Generally, it will take a transfer student 3 or more years to complete a degree in music at the Thornton School. The actual amount of time that will be required for a student to complete all the degree requirements in his/her major at the Thornton School after transferring to USC from another institution will be affected by three primary factors:
- Number of transferable units to USC
To a significant extent, the number of units transferred to USC from another institution determines the class level into which a student transfers. In general, students transferring in with 32 units of transferable coursework will be considered sophomores at USC; those transferring in with 64 units are generally considered juniors. However, these class standings generally do not define how long it will take for a particular student to graduate.

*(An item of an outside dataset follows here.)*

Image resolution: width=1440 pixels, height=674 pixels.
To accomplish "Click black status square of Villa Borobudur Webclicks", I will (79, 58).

- Subject credit granted in the student’s major (see explanation of subject credit in the “Which Courses Transfer?” section above)
The amount of time it will actually take to graduate can be affected by whether or not subject credit is granted in the student’s major for courses that are transferable to USC. For example, if a student transfers to USC with 32 transferable units, but only 16 of those units apply towards graduation from his/her major, that student may need to be at USC for three-and-a-half or four years to complete his/her major even though technically s/he transferred in at the sophomore level. Another example: students who transfer in 64 units often need to spend another three years at Thornton to complete the non-transferable course requirements for their degrees.

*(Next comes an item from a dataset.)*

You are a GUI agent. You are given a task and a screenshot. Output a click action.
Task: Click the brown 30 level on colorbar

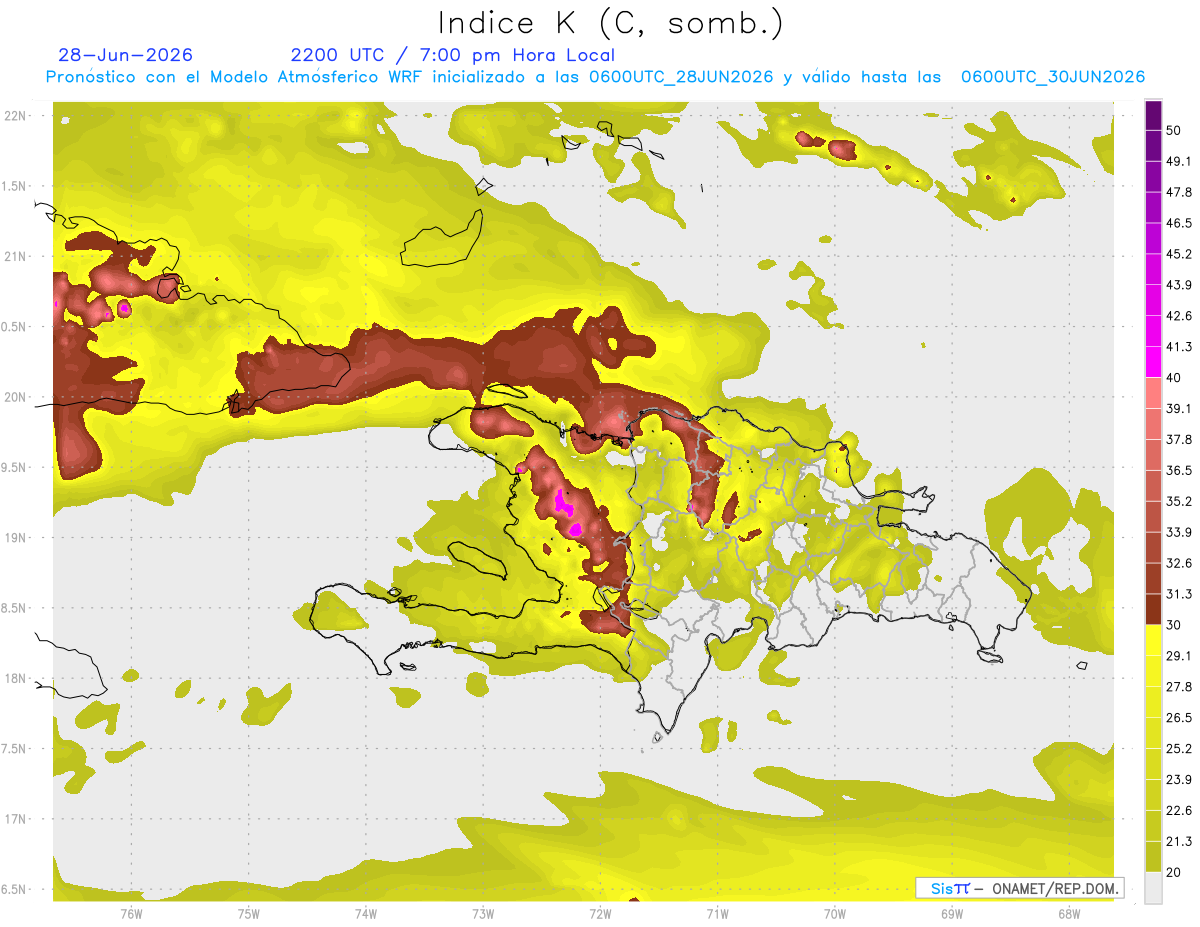[x=1153, y=609]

- For performance majors, the level at which a student is placed in performance courses through the audition process (including individual instruction, i.e. applied lessons)

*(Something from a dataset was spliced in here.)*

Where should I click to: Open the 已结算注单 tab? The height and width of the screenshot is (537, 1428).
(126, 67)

When a student performs an audition for transfer admission to a performance program at the Thornton School, the faculty determine not only whether the student is musically admissible to the program, but also what level at which s/he should be placed in performance classes once enrolled. It is possible that a student will have completed 64 transferable units at a community college (technically granting him/her junior class standing at USC), but be placed at the freshman level in performance courses, which would require the student to complete four additional years of performance coursework at the Thornton School.
Given these three considerations, it is generally advised that prospective transfer students seek to apply for admission to the USC Thornton School as early in their undergraduate years as possible. Ideally, a transfer student will have completed 30-32 units of transferable coursework at a California community college within about one year’s time (mostly in general education, writing and diversity courses according to the appropriate articulation agreement) and then transfer to USC in what would roughly be the student’s sophomore year.
Can I take courses in the Thornton School before being admitted to a music major?
Students who are already at USC are welcome to take any of the many non-major courses offered by the USC Thornton School of Music. In most cases, however, if a student is ultimately admitted to a music major, these courses would not directly apply to requirements in that music major. On a case-by-case basis, USC students can also request consideration for clearance to enroll in courses generally reserved for only music majors. Actual enrollment in these courses is often not possible, but would be determined based on two factors: (1) space available in the course and (2) the student’s level of preparedness for the material covered in the course. Students who are not already enrolled at USC are not permitted to enroll in music courses offered by the Thornton School.
Should I tell my current school that I want to transfer to the USC Thornton School?
It is up to the applicant. Particularly when students wish to transfer from another four year institution and are receiving merit-based financial aid (i.e. music scholarship), they are strongly encouraged to notify their current school of their plans as early as possible. The USC Thornton School is obligated to its four-year peer institutions to notify a student’s current school if that student is seeking transfer admission to the Thornton School before an offer of merit-based financial aid can be offered to that student by the Thornton School.